Love in Excess by Eliza Haywood Analysis
Eliza Haywood’s Love in Excess or The Fatal Enquiry written in the 18th century would pique anyone’s interest even in modern times. Given the times back then, she would be considered a feminist, as she championed the voice of women overcoming set challenges in the medieval time society against them through her erotic tales in this first four-edition book.
Haywood skillfully employs the pre-Barthesian code swapping metonymically to symbolize the walled garden in allusion to a woman’s virtues. Haywood has to use the code switch to dodge the complexities of directly presenting sexuality to a virtuous eighteenth century audience. The male-controlled constraints on British society made Haywood and other writers of the time like Manley and Behn to write in code suppressing metaphors to shield them from the strict eyes of the reputable literary community and also from their own virtuousness of repute as a female. There was a present danger of censorship both societal and literary that their novels could arise, the fact that their novels sold, and particularly Haywood’s’, it was enough evidence that they had their way with the rising audience.
When Love Is In Excess
At the time, women were forbidden by the society to make a declaration or put forth their wishes and thoughts. The misogynist culture of the eighteenth century strove to protect the noble titles and virtues of the aristocratically wealthy gentry. Women were expected to stoop low and put on a garb of coy to their rightful sensual feelings until a proposition was made by a man of his virtuous, matrimonial wishes. Men were on the other hand allowed to marry almost like soldiers, in a bid to restore vanished or fading family fortunes. However, in Love in Excess, Ms. Haywood seems to be attacking the instituting of condescension, virtuousness and the demeanor towards the female’s position with the opposite sex. Through clever wit, she puts forth her ideas of what a woman should be and her role in the society in modern times. All through the story, she portrays virtuous women as weak and not in control of their own longings and whims, while at the time the society dictated otherwise. The only part of the storyline different is where under pre-coital spells of Monsieur Frankville and equally as debonair, Delmont, do we see the virtuous heroines named Camilla and Melliora compelled to sexual misadventures which fling them into spasms of sexual rage. This demonstrates the author’s cunning ability to instill in her readers her appreciation that everyone is only human after all, and sometimes under certain circumstances, people, especially women, can yield to their carnal desires which could be against what they stand for, especially at such a time when a woman could be held as an outcast for such a character.
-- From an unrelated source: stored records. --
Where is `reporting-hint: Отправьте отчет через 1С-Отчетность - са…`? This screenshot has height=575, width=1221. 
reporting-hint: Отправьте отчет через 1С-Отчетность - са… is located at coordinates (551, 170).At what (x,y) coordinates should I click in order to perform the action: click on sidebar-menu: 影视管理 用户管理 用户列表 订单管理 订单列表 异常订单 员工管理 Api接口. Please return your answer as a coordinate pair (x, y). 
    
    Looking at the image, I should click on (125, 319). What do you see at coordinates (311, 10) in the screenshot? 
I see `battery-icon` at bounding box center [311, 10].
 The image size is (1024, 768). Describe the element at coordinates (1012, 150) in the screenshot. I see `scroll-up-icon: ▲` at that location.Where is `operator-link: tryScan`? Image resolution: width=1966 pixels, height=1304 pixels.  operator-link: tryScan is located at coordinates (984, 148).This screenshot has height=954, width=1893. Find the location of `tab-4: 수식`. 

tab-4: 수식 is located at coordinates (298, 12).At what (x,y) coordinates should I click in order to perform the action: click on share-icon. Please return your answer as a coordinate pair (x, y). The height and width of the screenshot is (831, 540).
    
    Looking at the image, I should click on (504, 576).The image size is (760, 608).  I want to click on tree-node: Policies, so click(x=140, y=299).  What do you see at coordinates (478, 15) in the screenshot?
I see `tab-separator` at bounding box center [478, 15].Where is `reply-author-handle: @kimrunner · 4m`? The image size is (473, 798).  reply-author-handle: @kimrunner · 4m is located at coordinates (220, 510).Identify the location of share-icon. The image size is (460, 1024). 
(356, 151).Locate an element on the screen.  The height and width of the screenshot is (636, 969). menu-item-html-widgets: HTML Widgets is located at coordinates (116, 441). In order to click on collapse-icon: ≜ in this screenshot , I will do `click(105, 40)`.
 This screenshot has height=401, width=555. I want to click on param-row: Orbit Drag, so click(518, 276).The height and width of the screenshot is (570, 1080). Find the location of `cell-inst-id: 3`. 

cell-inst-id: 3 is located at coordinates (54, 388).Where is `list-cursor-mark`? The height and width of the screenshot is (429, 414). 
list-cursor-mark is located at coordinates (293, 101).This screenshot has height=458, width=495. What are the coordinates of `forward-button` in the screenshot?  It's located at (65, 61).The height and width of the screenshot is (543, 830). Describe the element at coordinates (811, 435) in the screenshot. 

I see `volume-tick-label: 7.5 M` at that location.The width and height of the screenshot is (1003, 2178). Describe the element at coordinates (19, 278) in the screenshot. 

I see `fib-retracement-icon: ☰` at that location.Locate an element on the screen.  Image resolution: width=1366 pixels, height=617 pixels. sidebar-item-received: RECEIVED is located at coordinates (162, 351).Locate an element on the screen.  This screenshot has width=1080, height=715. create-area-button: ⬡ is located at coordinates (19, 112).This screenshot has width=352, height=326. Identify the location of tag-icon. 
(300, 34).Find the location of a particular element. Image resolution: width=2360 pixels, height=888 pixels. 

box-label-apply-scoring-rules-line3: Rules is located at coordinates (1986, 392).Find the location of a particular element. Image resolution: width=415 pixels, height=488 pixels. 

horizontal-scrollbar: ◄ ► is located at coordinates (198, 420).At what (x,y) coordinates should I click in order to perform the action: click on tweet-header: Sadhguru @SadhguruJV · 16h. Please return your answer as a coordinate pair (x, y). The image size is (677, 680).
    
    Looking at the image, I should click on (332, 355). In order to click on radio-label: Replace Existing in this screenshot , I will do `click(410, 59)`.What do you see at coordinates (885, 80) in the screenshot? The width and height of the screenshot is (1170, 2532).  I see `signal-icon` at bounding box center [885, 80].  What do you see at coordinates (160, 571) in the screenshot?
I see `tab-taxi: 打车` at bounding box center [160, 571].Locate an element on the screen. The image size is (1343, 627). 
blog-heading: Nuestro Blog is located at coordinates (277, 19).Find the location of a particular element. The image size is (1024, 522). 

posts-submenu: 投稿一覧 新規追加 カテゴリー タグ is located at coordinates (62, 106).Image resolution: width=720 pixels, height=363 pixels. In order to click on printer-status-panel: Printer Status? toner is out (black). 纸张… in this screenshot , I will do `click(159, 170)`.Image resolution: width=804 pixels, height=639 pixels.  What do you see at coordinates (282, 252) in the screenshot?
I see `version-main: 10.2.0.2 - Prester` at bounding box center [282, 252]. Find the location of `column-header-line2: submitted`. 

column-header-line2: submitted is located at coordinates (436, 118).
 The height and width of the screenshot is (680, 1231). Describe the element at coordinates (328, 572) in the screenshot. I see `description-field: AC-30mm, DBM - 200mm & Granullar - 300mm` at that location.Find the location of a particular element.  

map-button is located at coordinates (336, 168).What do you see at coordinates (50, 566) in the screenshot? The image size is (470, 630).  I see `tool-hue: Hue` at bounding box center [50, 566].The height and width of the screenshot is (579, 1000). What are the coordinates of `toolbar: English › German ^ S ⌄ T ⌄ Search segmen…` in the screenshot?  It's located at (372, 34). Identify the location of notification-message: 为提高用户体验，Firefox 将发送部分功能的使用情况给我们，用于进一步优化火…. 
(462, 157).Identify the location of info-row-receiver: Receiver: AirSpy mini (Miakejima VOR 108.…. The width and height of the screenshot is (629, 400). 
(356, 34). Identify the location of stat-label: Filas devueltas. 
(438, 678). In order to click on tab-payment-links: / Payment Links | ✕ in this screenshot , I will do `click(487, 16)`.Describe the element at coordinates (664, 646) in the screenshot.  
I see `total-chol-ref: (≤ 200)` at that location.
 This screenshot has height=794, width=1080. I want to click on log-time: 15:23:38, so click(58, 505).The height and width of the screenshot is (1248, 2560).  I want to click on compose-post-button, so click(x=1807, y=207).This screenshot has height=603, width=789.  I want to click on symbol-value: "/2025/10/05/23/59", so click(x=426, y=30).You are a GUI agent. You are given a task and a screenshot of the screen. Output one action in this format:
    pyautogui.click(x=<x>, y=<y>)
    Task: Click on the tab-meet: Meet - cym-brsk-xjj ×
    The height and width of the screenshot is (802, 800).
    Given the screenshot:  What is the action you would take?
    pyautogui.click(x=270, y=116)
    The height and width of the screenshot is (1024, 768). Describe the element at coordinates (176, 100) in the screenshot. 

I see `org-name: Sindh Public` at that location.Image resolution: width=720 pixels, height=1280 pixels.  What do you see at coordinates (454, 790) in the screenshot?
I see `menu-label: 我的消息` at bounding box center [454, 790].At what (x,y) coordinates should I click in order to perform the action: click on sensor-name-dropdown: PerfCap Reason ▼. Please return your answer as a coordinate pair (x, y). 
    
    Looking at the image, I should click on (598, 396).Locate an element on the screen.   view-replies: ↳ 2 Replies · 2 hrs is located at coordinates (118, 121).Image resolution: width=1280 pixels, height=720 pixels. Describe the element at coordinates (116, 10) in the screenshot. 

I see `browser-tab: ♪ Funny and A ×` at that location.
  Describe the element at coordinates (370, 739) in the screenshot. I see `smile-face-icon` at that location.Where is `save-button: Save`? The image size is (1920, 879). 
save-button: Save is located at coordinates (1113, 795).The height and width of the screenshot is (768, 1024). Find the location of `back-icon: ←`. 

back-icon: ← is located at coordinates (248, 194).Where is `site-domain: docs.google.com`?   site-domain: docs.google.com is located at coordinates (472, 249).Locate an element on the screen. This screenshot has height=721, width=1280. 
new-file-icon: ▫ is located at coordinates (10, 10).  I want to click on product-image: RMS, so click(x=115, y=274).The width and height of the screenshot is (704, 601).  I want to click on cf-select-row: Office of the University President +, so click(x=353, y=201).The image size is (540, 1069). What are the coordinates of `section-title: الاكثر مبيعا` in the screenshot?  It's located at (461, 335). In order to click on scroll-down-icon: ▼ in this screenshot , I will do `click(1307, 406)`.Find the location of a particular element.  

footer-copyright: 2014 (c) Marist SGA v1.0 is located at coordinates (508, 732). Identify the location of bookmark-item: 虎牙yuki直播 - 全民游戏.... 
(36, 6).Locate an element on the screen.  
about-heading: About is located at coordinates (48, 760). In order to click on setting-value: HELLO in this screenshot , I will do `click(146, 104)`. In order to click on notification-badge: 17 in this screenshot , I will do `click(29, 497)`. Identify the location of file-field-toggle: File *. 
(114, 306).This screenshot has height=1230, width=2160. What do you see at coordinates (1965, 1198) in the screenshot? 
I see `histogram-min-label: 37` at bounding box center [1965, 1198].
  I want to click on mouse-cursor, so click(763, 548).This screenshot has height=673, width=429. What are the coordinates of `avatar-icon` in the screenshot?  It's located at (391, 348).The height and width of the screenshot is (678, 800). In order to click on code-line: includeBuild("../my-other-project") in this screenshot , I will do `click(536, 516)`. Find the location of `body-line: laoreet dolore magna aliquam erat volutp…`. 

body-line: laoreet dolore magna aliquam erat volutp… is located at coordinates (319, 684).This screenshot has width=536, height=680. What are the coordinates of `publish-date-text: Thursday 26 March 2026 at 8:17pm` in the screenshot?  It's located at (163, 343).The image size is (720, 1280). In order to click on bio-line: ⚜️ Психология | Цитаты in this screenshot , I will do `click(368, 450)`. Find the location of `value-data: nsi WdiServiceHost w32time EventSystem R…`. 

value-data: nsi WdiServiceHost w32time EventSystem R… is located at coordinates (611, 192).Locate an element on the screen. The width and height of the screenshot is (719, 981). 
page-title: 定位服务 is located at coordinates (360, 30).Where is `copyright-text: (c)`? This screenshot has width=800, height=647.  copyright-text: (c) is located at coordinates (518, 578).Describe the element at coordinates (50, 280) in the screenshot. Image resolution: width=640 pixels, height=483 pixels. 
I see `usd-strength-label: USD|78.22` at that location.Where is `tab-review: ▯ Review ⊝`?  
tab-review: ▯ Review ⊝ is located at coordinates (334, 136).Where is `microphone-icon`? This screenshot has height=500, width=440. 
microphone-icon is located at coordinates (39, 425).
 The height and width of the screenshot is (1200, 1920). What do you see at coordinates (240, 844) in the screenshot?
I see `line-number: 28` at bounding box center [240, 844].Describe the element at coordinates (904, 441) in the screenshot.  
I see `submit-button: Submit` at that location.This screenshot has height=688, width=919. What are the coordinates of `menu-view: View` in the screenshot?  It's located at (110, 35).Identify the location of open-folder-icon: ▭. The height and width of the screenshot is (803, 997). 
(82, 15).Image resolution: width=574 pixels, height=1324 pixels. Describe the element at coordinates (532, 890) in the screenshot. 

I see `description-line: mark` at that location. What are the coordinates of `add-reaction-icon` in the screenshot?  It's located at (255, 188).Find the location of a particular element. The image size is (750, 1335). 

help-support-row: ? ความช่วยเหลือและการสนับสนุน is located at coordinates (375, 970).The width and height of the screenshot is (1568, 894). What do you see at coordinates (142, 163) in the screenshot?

Back then, men domineered over women in almost every way. Haywood understood well that her readers underwent a lot of challenges in the society due to men. She brings this out well where Amena’s father refuses to let his daughter to keep meeting with Delmont before he proposes marriage. Since women were not permitted to show their affections or their preference of choice, it is rather unrealistic in those times that not one but two upper-class ladies of disparate wealth would openly compete for a man’s attentions. Alovisa writes Delmont an unsigned letter hoping to elicit a certain amorous response from him, but which inadvertently leads Delmont and Amena to fall in love. Love in Excess suggests passionate emotion or love is a universal sentiment, with the characters’ thoughts postulating that the universal language of love melts down the prominence of gender. Yet sometimes some seemingly male-chauvinistic decisions are made for the better. When Amena discovers that Alovisa was sending Delmont love letters, she begs his father to send her away to the convent on the countryside as soon as possible, though his father had planned to do that with the help of Alovisa behind her back. Under the re-awakened and rapture of virtuousness of the church, Amena casts off the wanton wants and desires she had with Delmont, and has the holy spirit to quench her secular desires.